How does the addition of a competitive inhibitor effect Vmax/ Km?
- Competitive inhibitors can be overcome by the addition of substrate and therefore do not change Vmax.
- With the addition of a competitive inhibitor, only Km is increased (representing a decreased affinity due to blockage of the enzymes active site)
- No change Vmax, increase Km
How does the addition of a noncompetitive inhibitor effect Vmax/ Km?
- Noncompetitive inhibitors irreversibly inactivate enzymes. They cannot be overcome by the addition of a substrate and therefore decrease Vmax.

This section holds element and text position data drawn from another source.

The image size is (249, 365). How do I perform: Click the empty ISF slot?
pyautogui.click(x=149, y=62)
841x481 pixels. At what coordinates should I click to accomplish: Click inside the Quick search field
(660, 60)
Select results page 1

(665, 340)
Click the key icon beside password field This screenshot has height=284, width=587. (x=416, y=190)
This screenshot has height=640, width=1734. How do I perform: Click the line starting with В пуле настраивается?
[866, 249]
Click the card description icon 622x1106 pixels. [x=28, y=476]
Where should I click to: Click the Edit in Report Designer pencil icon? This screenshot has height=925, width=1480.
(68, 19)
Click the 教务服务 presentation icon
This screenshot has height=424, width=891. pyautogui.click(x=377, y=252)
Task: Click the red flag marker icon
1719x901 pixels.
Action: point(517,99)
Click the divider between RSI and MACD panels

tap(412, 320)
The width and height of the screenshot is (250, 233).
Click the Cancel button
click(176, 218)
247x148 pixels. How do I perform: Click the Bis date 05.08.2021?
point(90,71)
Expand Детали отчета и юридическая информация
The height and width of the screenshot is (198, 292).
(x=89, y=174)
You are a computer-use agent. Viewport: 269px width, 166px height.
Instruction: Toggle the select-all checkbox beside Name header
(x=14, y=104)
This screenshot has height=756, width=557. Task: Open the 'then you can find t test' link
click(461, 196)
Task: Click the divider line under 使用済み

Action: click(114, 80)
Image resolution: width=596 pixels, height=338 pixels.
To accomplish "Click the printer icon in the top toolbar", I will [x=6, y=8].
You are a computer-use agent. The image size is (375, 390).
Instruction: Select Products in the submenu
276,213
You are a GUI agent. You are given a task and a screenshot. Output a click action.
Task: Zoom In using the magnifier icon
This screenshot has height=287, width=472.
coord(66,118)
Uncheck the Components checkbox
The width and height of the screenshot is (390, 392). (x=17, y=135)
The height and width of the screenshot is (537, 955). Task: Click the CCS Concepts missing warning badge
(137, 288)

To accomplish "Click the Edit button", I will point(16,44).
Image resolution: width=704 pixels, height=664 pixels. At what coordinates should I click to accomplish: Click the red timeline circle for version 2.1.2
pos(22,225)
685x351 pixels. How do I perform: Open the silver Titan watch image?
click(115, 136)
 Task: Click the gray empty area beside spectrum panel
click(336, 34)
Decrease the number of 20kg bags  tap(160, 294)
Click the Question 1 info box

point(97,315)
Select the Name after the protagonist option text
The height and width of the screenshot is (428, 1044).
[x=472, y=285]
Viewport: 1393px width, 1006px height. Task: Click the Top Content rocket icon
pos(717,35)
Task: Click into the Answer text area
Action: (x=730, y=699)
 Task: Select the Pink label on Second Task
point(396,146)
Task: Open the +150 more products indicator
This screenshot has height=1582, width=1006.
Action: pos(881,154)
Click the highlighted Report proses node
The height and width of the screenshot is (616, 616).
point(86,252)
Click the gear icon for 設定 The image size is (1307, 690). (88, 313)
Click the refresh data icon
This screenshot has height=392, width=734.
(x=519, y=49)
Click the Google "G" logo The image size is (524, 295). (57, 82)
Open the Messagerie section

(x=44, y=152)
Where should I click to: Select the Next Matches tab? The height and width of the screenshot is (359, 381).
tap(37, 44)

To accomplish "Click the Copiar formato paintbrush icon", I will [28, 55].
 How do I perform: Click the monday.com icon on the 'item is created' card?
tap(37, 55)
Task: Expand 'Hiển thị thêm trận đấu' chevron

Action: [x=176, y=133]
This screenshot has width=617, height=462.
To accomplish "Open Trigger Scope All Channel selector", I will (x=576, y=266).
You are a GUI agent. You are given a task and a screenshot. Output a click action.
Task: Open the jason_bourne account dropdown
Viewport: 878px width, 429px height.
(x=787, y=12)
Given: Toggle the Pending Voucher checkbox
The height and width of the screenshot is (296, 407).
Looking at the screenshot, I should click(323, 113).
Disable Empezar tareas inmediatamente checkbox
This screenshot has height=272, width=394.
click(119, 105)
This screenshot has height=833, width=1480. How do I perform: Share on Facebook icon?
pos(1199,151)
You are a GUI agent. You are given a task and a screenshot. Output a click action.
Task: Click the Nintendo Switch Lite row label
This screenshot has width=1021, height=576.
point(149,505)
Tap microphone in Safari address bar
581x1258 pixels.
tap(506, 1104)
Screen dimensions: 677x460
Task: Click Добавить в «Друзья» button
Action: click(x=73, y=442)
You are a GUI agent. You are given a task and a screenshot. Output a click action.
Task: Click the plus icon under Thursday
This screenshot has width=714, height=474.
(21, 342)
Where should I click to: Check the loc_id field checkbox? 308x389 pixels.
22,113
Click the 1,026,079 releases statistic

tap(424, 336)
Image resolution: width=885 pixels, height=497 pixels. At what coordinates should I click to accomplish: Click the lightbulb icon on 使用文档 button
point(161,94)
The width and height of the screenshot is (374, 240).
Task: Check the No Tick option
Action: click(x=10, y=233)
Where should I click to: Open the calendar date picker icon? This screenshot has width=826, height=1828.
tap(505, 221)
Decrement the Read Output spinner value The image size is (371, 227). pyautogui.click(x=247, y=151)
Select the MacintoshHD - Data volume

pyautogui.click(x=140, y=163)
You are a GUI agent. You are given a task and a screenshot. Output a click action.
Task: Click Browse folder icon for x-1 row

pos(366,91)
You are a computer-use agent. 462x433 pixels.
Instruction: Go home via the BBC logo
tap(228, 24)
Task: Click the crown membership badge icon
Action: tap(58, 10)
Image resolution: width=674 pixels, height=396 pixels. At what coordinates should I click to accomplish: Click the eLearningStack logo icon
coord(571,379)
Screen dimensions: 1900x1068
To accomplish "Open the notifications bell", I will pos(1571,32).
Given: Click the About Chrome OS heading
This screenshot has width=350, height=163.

- Because they do not bind the active site of an enzyme, they do NOT change Km.
- Noncompetitive: decrease in Vmax, no change Km
PRACTICE THE CONCEPT-
On a linear enzyme kinetics plot, how would a decrease in enzyme affinity appear?
What causes a decrease in enzyme affinity?
*Note: linear plot = 1/V0 vs 1/Km (y vs x)
- decreased enzyme affinity= increased Km.
- Would appear as a RIGHT shift of a linear plot.
- caused by addition of a competitive inhibitor; would not be accompanied by a change in Vmax/ y intercept.
Volume of distribution equation for a drug that is administered IV (100% bioavailable):
Vd= drug dose/ drug concentration
Equation for drug clearance:
CL= elimination/ concentration
CL= K x Vd where K = 0.7/ t1/2
Therefore…… CL= (0.7 x Vd)/ t1/2
Loading Dose Equation:
LD= Css x Vd / F
where F = bioavailability and can be disregarded for IV medications.
Maintenance Dose Equation:
MD= Css x CL
How many half lives does it take to eliminate a drug? To reach steady state?
-4 half lives eliminate a drug by 94%;
-The reverse can be said for Css.
94% of Css is reached when a drug has been appropriately administered for four half lives.